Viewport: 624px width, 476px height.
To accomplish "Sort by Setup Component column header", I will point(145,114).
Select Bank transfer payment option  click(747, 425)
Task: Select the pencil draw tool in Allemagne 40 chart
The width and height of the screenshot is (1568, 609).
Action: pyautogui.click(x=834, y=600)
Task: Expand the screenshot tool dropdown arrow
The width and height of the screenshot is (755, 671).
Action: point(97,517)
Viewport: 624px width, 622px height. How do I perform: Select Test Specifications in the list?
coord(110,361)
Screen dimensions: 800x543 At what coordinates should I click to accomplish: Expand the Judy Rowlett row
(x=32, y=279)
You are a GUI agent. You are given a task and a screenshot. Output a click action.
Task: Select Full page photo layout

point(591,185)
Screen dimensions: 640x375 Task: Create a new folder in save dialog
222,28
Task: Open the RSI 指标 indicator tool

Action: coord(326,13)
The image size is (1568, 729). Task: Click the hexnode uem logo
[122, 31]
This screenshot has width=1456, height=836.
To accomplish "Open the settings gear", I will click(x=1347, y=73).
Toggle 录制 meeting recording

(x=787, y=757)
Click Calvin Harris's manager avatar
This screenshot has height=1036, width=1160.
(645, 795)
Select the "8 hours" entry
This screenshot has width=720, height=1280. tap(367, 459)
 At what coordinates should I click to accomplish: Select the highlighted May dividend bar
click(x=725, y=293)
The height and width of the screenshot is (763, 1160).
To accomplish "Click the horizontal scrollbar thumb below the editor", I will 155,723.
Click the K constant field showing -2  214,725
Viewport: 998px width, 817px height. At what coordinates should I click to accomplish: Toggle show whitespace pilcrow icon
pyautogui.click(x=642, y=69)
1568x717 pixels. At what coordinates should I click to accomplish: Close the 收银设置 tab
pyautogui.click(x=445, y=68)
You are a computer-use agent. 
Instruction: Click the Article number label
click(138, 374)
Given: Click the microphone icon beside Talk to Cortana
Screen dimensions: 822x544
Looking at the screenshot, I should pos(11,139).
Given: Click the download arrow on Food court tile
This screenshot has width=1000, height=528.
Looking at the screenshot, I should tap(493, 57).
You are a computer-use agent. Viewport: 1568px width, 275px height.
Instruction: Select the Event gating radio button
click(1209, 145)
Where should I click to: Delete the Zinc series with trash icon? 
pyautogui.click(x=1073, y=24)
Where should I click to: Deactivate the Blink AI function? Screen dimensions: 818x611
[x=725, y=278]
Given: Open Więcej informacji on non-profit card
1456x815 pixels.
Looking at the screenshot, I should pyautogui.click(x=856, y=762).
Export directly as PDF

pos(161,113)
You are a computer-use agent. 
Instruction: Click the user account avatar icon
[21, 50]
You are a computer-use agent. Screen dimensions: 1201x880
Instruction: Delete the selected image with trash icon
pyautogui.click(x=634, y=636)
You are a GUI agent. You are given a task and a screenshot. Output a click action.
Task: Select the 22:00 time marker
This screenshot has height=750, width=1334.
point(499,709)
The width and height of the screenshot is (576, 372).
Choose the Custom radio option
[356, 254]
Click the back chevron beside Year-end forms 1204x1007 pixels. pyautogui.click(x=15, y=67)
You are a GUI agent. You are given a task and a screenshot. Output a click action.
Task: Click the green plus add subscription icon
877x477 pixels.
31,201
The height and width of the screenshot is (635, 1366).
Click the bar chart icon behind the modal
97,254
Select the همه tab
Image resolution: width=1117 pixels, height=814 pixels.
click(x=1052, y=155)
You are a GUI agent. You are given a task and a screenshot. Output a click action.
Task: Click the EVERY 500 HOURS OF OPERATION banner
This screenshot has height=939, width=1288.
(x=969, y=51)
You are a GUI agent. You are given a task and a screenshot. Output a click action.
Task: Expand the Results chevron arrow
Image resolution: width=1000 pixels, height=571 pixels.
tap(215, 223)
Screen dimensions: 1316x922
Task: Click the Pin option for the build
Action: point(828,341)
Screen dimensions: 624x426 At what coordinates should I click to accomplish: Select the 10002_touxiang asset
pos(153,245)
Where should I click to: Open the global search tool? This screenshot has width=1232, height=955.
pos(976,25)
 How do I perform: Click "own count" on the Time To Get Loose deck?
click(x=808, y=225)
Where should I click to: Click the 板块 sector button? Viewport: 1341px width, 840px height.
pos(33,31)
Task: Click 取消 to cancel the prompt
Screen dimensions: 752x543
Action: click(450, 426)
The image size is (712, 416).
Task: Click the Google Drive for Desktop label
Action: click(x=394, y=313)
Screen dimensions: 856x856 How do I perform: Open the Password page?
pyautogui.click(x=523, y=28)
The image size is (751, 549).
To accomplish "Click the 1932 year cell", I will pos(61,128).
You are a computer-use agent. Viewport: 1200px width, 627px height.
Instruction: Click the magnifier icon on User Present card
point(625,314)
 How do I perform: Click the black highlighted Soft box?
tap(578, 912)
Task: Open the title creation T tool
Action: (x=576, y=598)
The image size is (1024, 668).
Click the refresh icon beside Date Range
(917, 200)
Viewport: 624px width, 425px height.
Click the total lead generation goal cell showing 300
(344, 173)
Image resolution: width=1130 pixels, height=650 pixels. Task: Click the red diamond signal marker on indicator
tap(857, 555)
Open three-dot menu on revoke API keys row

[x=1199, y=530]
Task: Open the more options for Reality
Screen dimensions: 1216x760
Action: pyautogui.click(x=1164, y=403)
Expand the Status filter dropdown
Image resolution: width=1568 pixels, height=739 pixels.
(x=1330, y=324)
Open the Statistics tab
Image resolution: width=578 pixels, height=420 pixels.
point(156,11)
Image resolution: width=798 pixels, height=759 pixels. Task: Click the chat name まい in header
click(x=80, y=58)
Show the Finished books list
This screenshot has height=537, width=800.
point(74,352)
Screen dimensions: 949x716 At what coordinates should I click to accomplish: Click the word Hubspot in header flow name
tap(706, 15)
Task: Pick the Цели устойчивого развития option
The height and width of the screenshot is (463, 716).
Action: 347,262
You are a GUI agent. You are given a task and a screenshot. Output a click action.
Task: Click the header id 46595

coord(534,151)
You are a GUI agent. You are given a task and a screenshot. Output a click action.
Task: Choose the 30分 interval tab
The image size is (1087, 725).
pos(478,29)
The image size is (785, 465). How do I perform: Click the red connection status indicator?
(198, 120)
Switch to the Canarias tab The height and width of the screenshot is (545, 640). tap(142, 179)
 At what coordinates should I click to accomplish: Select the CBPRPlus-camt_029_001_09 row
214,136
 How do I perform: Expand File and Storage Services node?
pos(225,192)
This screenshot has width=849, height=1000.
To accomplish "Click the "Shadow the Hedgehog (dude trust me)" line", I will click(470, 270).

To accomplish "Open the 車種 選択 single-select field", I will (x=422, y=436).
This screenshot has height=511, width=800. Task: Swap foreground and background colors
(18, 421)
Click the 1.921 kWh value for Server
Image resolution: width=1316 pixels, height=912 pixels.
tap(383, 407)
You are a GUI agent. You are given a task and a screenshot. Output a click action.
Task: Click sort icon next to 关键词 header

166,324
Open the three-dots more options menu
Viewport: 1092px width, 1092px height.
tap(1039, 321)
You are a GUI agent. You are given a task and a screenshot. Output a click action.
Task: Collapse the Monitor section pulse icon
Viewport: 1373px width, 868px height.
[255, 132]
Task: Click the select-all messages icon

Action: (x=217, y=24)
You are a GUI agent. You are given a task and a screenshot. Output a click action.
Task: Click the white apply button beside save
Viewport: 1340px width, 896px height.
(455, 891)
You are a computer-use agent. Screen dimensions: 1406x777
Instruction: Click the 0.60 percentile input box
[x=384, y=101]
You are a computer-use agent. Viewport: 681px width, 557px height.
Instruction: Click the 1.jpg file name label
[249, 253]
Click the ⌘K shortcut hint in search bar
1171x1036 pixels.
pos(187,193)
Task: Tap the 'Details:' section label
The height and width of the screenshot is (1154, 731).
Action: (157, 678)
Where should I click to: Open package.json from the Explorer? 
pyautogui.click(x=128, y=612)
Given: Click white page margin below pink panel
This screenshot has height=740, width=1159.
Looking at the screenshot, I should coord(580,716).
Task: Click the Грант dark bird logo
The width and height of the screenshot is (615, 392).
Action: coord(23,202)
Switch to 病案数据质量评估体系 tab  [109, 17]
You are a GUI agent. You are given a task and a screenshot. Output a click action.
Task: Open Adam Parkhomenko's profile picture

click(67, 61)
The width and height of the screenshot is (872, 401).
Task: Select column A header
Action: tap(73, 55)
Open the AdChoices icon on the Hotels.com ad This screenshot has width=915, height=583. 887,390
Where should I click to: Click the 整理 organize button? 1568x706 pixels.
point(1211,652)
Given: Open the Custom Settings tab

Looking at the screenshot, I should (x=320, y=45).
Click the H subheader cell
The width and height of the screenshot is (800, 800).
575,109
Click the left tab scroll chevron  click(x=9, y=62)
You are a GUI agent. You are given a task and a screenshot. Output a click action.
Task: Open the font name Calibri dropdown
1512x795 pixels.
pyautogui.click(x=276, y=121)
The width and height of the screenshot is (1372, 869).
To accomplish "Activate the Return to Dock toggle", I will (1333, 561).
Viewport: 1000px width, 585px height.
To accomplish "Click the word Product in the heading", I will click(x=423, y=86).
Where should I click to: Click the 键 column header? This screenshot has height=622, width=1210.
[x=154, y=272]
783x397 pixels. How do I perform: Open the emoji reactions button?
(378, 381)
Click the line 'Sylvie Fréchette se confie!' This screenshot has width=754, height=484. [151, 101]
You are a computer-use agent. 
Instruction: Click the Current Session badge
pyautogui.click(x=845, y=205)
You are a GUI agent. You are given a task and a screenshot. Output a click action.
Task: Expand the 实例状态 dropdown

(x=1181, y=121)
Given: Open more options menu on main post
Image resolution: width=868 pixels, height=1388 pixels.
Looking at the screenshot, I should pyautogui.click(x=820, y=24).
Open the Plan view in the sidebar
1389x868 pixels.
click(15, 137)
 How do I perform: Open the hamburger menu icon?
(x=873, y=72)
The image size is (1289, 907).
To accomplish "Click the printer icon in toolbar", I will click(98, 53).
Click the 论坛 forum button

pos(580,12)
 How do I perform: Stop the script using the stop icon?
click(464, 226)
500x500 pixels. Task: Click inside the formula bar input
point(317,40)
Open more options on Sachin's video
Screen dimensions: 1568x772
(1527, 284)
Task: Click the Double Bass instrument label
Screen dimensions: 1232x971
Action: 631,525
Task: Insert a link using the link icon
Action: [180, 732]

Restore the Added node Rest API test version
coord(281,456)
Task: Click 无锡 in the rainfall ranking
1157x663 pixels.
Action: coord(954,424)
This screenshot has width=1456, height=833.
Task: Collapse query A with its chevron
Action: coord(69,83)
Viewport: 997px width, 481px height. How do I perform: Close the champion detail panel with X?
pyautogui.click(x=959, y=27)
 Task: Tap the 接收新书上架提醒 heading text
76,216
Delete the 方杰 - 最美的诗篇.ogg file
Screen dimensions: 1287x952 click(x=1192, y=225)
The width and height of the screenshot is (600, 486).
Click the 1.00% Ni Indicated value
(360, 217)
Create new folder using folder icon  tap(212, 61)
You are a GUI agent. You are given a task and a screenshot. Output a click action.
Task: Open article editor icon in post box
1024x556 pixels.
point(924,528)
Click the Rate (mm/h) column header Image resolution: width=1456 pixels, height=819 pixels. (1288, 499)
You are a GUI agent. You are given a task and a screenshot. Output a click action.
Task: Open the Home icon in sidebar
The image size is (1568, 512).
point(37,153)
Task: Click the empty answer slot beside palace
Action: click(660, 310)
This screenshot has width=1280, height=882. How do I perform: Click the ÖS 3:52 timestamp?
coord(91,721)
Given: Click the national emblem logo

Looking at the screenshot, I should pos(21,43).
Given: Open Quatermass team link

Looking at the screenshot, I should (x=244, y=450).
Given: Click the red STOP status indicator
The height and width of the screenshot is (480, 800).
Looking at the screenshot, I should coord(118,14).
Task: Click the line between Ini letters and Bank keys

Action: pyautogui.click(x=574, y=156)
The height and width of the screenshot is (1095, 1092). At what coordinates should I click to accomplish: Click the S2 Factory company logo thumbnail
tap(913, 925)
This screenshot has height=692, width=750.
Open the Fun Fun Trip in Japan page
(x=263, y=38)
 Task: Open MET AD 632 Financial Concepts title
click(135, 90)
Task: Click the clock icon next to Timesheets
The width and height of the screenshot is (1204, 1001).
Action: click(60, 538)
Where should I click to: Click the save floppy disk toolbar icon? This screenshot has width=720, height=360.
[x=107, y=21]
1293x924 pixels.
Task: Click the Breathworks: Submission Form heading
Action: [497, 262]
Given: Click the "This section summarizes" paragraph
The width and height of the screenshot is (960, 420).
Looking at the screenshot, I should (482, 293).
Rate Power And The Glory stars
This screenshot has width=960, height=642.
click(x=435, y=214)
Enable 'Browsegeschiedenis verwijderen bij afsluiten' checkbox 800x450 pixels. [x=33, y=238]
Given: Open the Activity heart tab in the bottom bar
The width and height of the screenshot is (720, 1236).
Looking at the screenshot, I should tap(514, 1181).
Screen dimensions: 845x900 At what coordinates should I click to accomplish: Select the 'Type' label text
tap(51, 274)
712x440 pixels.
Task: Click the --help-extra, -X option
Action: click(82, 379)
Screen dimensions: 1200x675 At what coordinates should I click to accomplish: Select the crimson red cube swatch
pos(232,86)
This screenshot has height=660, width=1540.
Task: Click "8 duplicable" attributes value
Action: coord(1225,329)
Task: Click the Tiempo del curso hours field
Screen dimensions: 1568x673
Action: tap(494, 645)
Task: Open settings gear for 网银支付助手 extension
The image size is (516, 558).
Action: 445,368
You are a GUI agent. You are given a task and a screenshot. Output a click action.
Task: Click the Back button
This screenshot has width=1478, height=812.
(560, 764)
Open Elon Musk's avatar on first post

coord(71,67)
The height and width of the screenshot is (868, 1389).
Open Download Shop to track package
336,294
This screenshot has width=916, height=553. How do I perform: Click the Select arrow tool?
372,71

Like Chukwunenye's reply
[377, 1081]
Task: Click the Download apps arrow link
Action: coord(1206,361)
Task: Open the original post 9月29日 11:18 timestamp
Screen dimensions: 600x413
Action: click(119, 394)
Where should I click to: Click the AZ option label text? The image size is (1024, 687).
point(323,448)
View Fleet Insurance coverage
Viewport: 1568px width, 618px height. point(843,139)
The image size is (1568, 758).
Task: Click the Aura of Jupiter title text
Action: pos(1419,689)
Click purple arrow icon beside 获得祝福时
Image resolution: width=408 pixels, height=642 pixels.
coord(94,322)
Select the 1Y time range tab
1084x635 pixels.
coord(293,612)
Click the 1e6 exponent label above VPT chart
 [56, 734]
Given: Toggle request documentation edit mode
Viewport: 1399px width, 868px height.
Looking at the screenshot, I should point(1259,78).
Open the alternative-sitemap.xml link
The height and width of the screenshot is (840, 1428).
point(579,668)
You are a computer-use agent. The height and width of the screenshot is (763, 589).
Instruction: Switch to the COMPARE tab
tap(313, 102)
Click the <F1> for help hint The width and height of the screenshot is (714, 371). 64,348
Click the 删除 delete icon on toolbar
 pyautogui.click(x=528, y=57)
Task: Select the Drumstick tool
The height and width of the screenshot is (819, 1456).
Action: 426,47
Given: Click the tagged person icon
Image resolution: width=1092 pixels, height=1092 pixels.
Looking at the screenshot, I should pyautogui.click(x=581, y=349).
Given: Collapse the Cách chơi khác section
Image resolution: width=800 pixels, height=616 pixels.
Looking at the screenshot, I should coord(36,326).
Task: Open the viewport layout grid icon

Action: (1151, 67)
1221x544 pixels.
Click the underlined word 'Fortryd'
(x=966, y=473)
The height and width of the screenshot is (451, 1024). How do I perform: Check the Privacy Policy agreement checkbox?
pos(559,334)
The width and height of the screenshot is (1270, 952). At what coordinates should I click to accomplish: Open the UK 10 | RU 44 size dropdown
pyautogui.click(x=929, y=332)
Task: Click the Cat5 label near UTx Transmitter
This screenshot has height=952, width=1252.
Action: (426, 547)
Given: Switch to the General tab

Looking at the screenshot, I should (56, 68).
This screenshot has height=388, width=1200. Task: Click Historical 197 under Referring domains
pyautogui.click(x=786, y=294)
■ ■ ■
GOAL | Write out the lines of the material exactly, starting at the line that contains "Image resolution: width=1130" and ending at the line that contains "Action: pyautogui.click(x=1164, y=403)", with both of those lines included.

EXERCISE RESPONSE |
Image resolution: width=1130 pixels, height=650 pixels. Task: Click the red diamond signal marker on indicator
tap(857, 555)
Open three-dot menu on revoke API keys row

[x=1199, y=530]
Task: Open the more options for Reality
Screen dimensions: 1216x760
Action: pyautogui.click(x=1164, y=403)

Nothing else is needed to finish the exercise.